Jury begins deliberations in Outcome Health $1 billion fraud trial

A jury is now deciding the fates of three former Chicago tech scene stars accused of perpetrating a $1 billion fraud scheme by lying to investors, lenders and clients.

The jury began deliberations Wednesday afternoon after nearly 10 weeks of arguments and testimony in the criminal trial against former Outcome Health CEO Rishi Shah, former Outcome President Shradha Agarwal and former Outcome Chief Operating Officer and Chief Financial Officer Brad Purdy.

The jury is tasked with deciding whether to find the three guilty on charges of mail fraud, wire fraud and bank fraud. Shah also stands accused of money laundering, and Purdy of making false statements to a financial institution.

Some of the charges carry sentences of up to 30 years in prison. All three have pleaded not guilty to the charges against them.

The three once led a company that was celebrated as a local tech success story. Outcome sold advertising to pharmaceutical companies, with the ads running on TVs and tablets that Outcome installed in doctors’ offices and waiting rooms. Outcome grew from a 16-employee operation in 2011 to a company with more than 500 employees and a reported valuation of more than $5 billion by 2017.

Shah, who owned 80% of Outcome, was named to the Forbes 400 ranking of richest Americans in 2017, with a net worth of $3.6 billion at the age of 31. Agarwal owned 20% of the company.

Federal prosecutors, however, allege that Outcome’s success was built on lies. Prosecutors allege that Shah, Agarwal and Purdy lied about how many doctors’ offices had screens and tablets running their content and then used those false numbers to overcharge drug companies for advertising, and inflate revenue figures used to get loans and raise money from investors.

Throughout the trial, defense attorneys and prosecutors focused much of their firepower on a fourth former executive, Ashik Desai. The defense argued that Desai was the mastermind behind the fraud, and left his bosses in the dark about his misdeeds.

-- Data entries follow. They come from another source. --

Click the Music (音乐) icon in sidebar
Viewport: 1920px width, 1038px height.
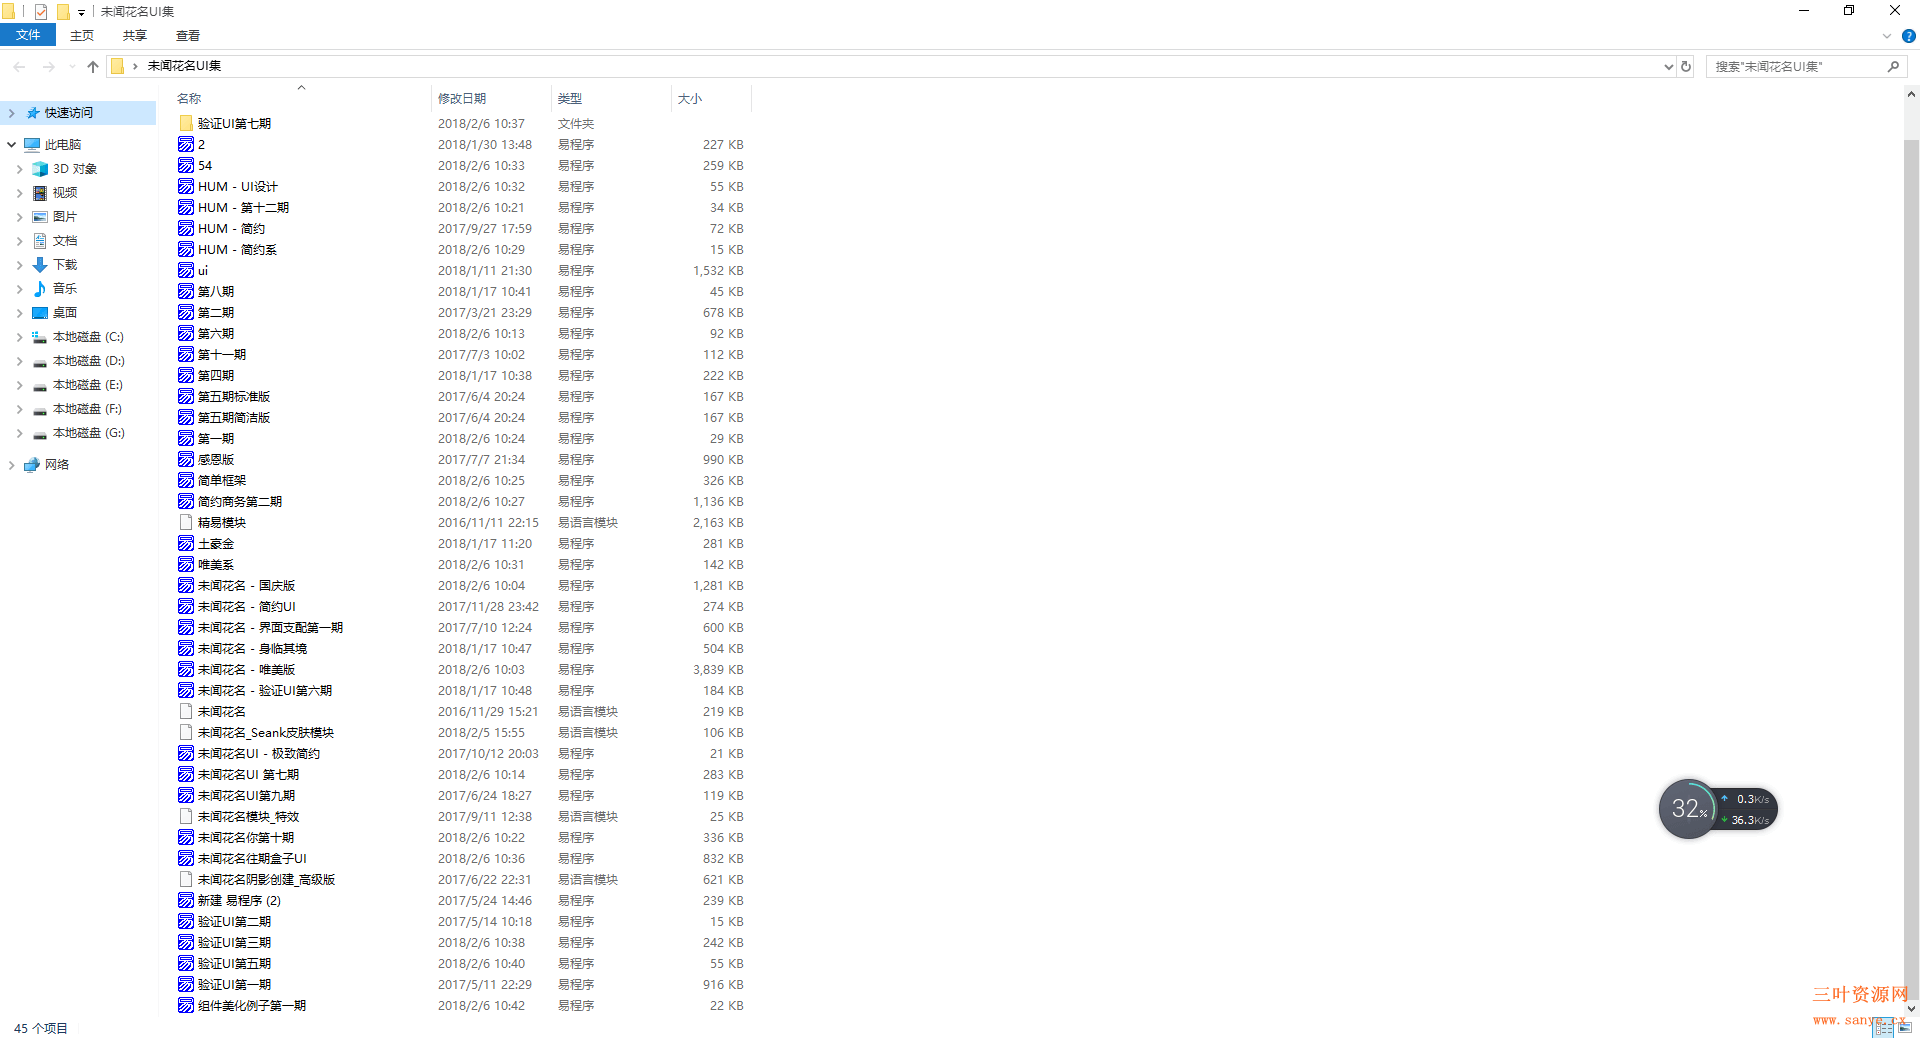pyautogui.click(x=40, y=289)
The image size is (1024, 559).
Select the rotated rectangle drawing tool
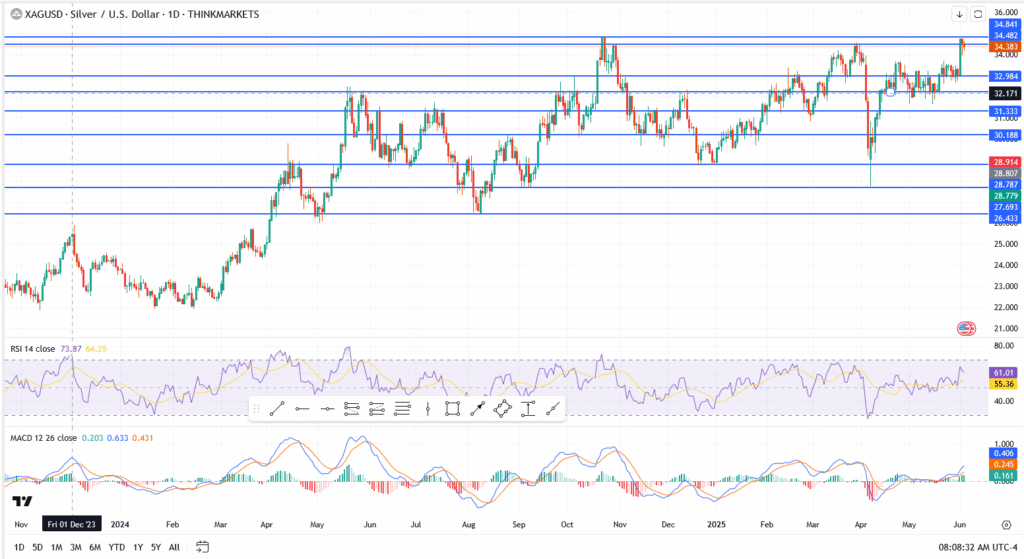click(x=502, y=408)
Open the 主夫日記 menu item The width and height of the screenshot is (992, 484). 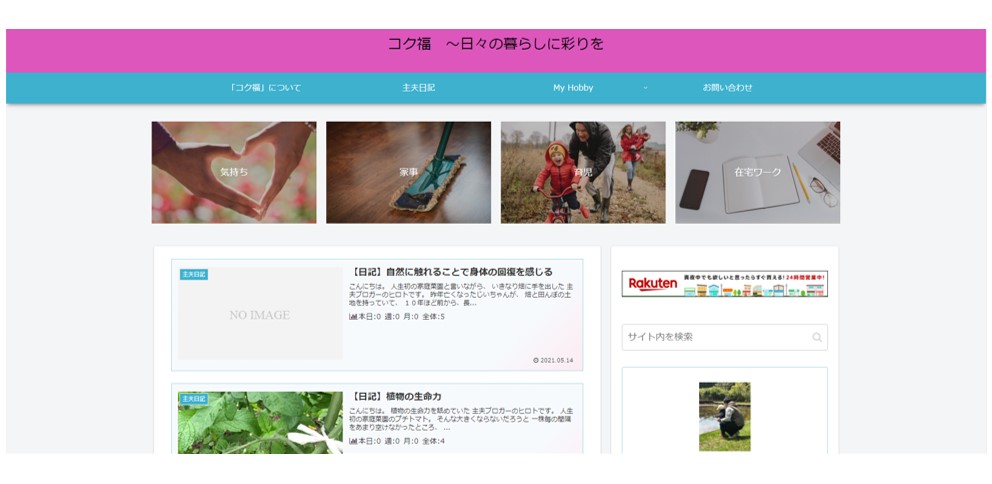pyautogui.click(x=418, y=88)
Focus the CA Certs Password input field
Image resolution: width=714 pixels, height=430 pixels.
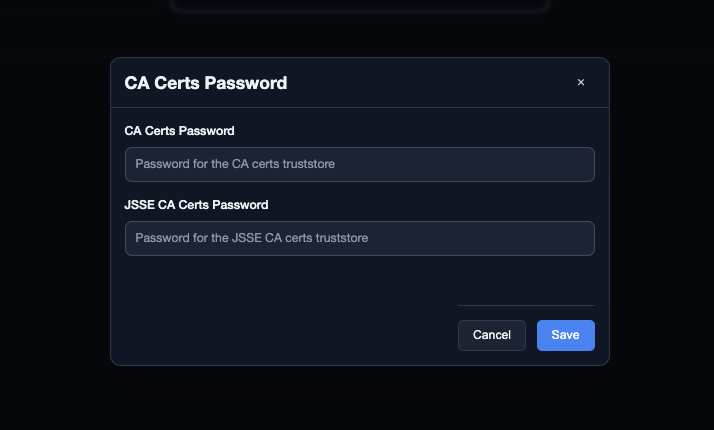[x=360, y=164]
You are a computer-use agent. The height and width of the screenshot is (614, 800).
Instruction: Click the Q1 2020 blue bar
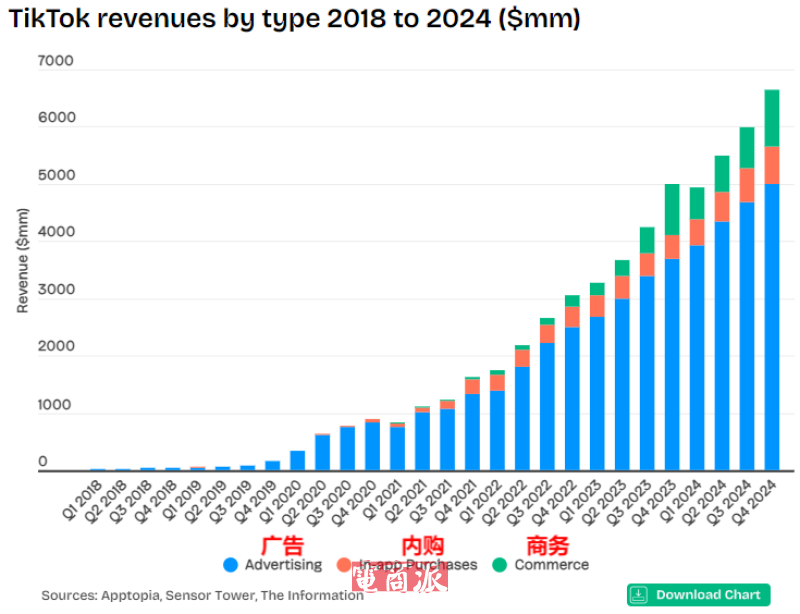point(297,460)
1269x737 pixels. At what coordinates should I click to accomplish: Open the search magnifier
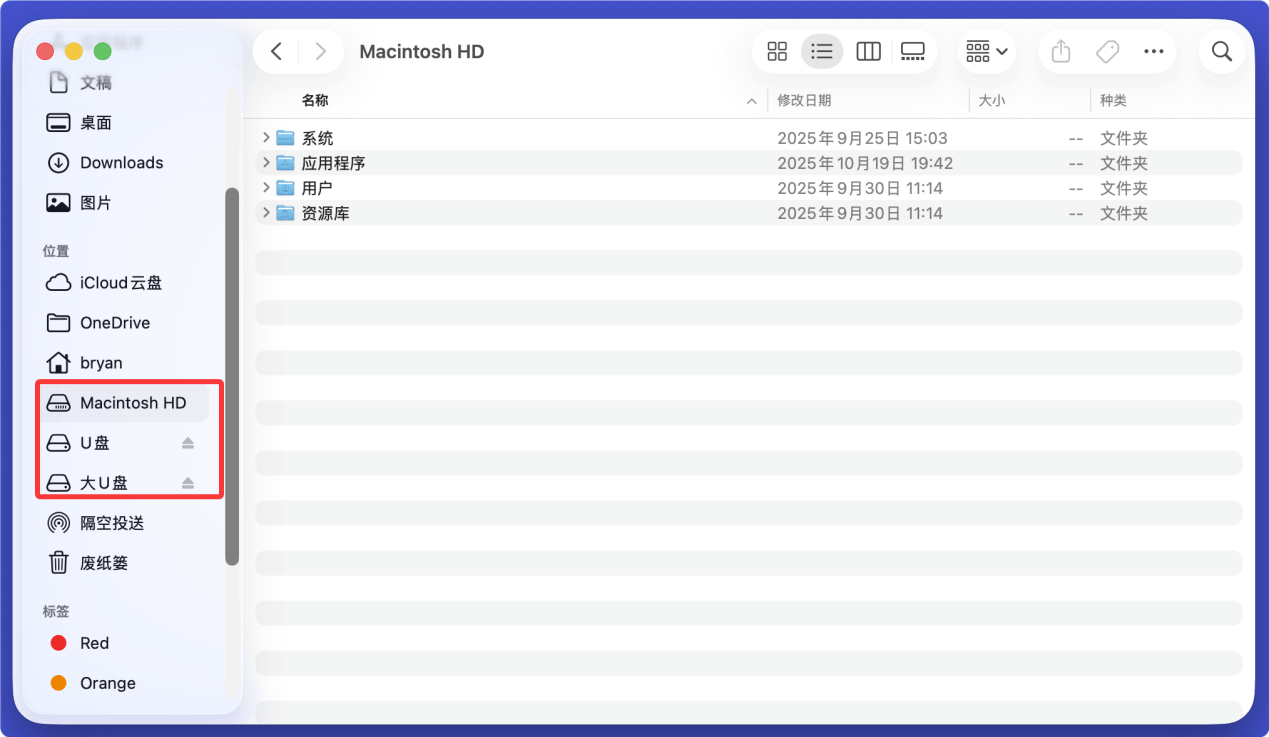pos(1221,52)
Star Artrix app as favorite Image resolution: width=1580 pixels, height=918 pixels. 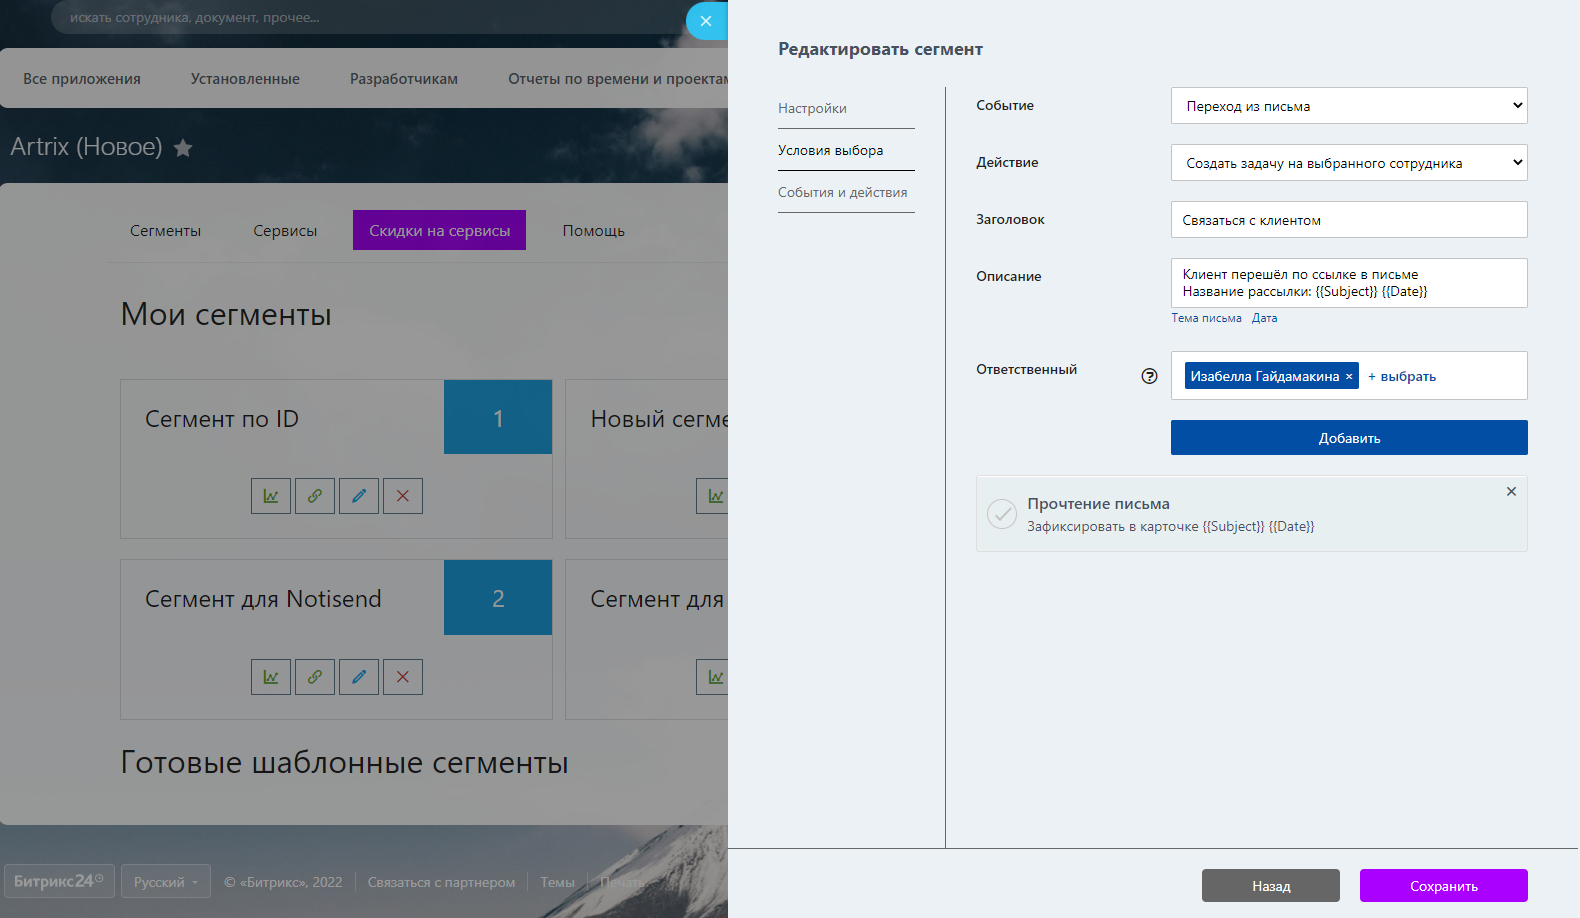(x=183, y=148)
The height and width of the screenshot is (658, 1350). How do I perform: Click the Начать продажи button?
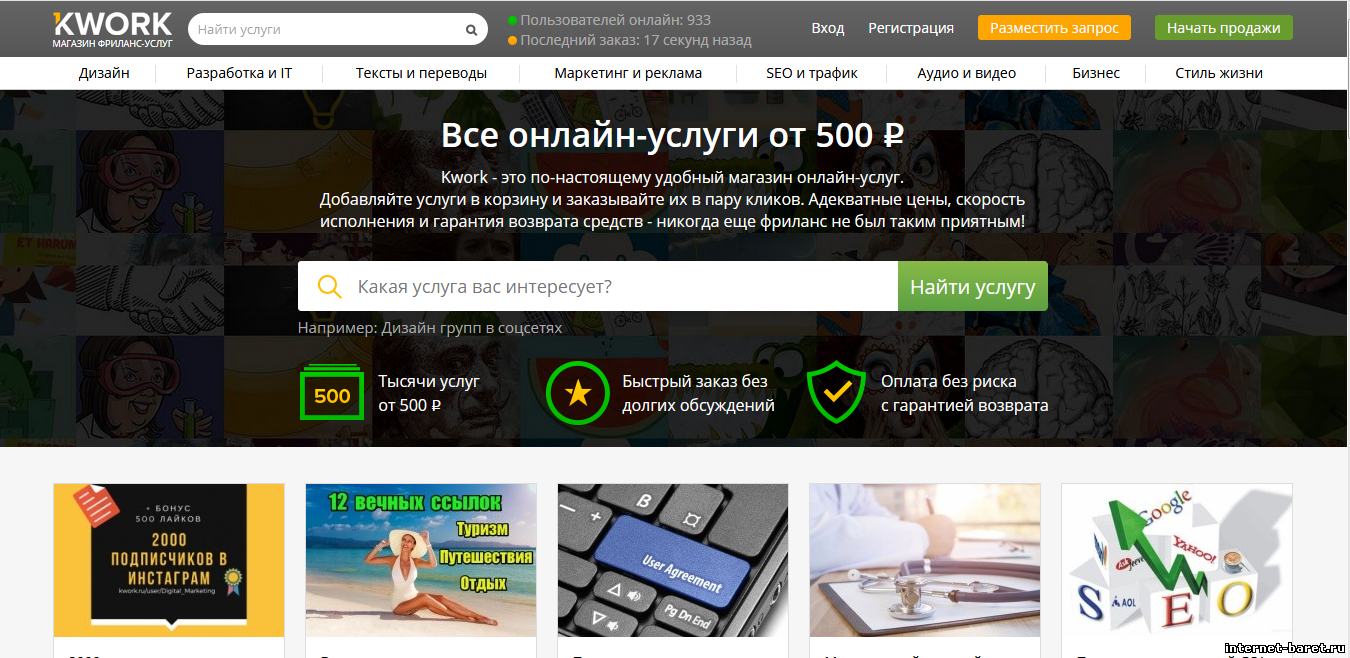pyautogui.click(x=1223, y=28)
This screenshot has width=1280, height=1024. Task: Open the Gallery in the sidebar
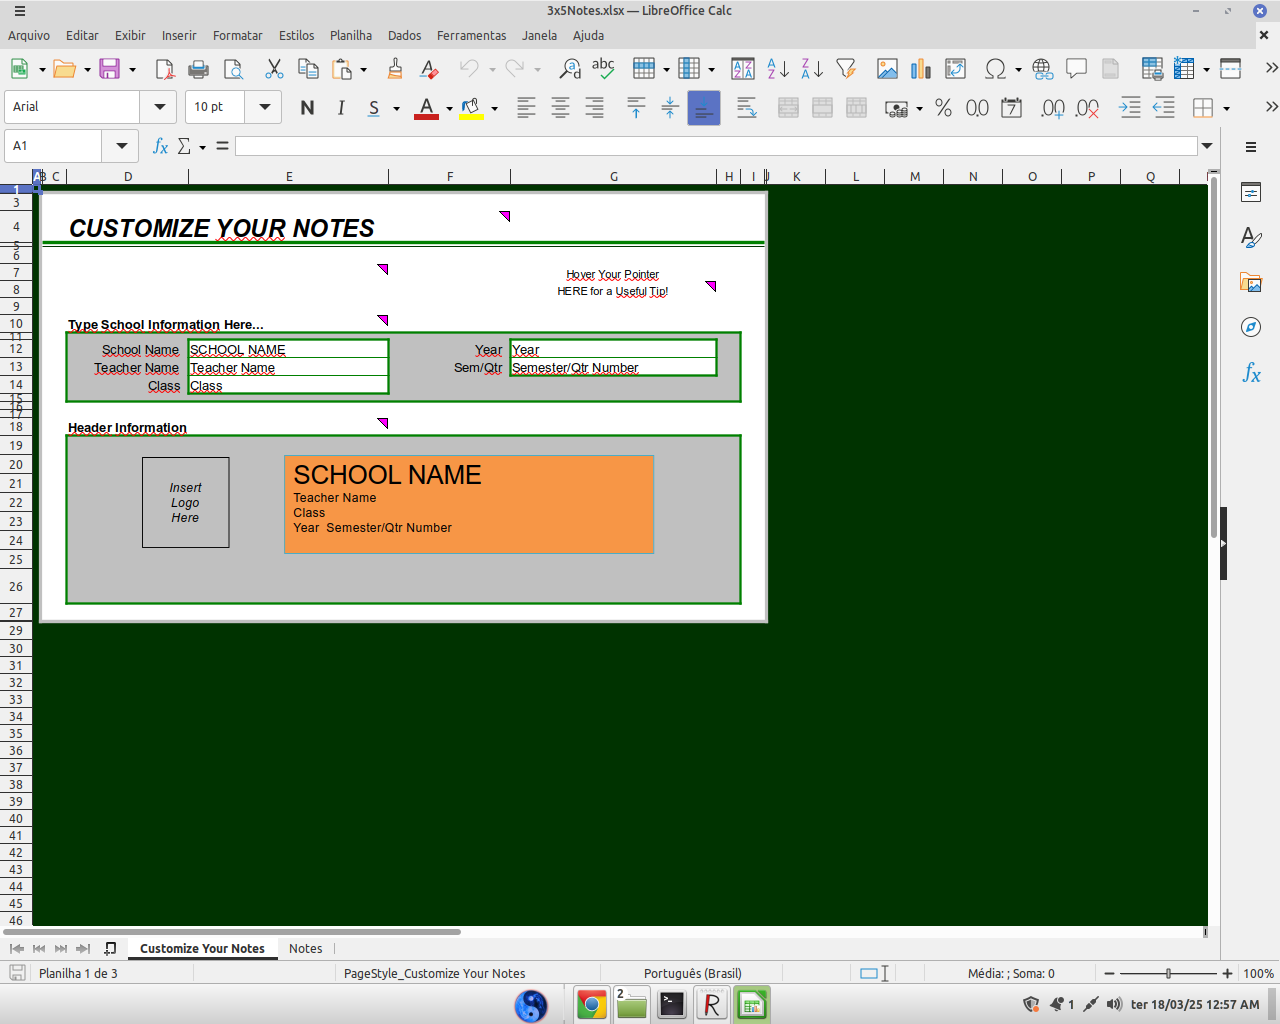coord(1250,282)
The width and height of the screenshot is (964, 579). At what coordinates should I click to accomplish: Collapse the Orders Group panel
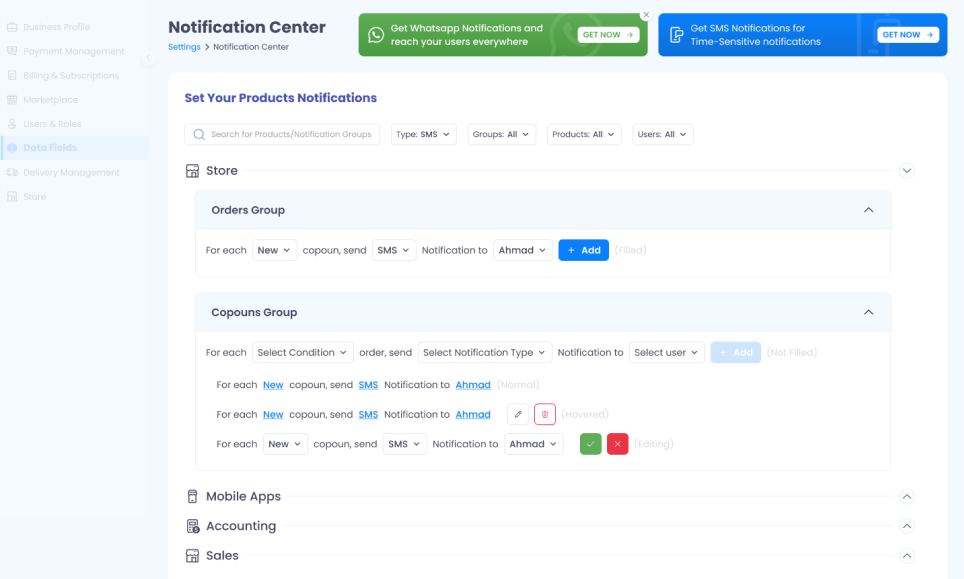tap(868, 210)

Desai has already pleaded guilty to one count of wire fraud. Desai testified earlier in the trial that he concealed from Shah, Agarwal and Purdy falsified screen shots and return-on-investment reports.

“The real story from this trial is that Outcome was making it until Desai arrived and began faking it,” said John Hueston, an attorney for Shah, during closing arguments. “The company was making it until the revelation of Mr. Desai’s fraud unraveled it all.”

Hueston referred to Desai and his team of analysts as “fraud island,” saying they acted without the defendants’ direction. Agarwal’s attorney argued that she wasn’t significantly involved in the company’s finances or sales, instead focusing on content, hiring and other areas. An attorney for Purdy argued that Purdy was young and without accounting experience, despite his title of chief financial officer, and that he should not be found guilty just because of his titles. Hueston argued that Shah trusted Desai and was repeatedly reassured by him that everything was aboveboard.

Government prosecutors, meanwhile, argued that Desai was following his bosses’ lead. Prosecutor Matthew Madden said the idea that Desai acted without his bosses’ blessing is a fiction. Desai was 20 years old when he joined the company in 2013.

“You learned about a place called fraud island, which was supposedly first inhabited by a 20-year-old criminal mastermind,” Madden told the jury during his rebuttal Wednesday. “The story was the 20-year-old criminal mastermind betrayed his bosses by telling them a bunch of lies that made his bosses enormously rich.”

Prosecutors showed jurors communications involving Purdy, including one in which Desai told him about “heavily inflated” metrics related to ads running on tablets and another in which an analyst told him that certain tablet metrics were “not real.” Purdy’s attorney Theodore Poulos argued that Purdy had no reason to think those communications were red flags about widespread fraud, given that others at the company had reassured him that the overall numbers were solid.

Prosecutors also showed the jury a series of messages between Shah and Agarwal discussing how to handle an executive and several employees who were raising concerns about Outcome’s business practices. In those communications, they discuss the possibility of firing those employees. The executive ultimately confronted Shah about the problems in January 2017, and left the company after only three weeks on the job.

Defense attorneys argued that Outcome leaders had genuine concerns about that executive’s fit with the company’s culture, and that their clients had been reassured by Desai about the company’s practices.

The points were among many made throughout the course of a trial, which included about 1,500 exhibits, and testimony from former Outcome employees and others. Purdy’s attorney, Poulos, called it an “enormous and complex case.”

Jurors now will have to consider whether each defendant is guilty of each of a number of counts against them. To find them guilty of fraud, jurors must decide that they committed fraud beyond a reasonable doubt, and that they did so knowingly and with intent to defraud.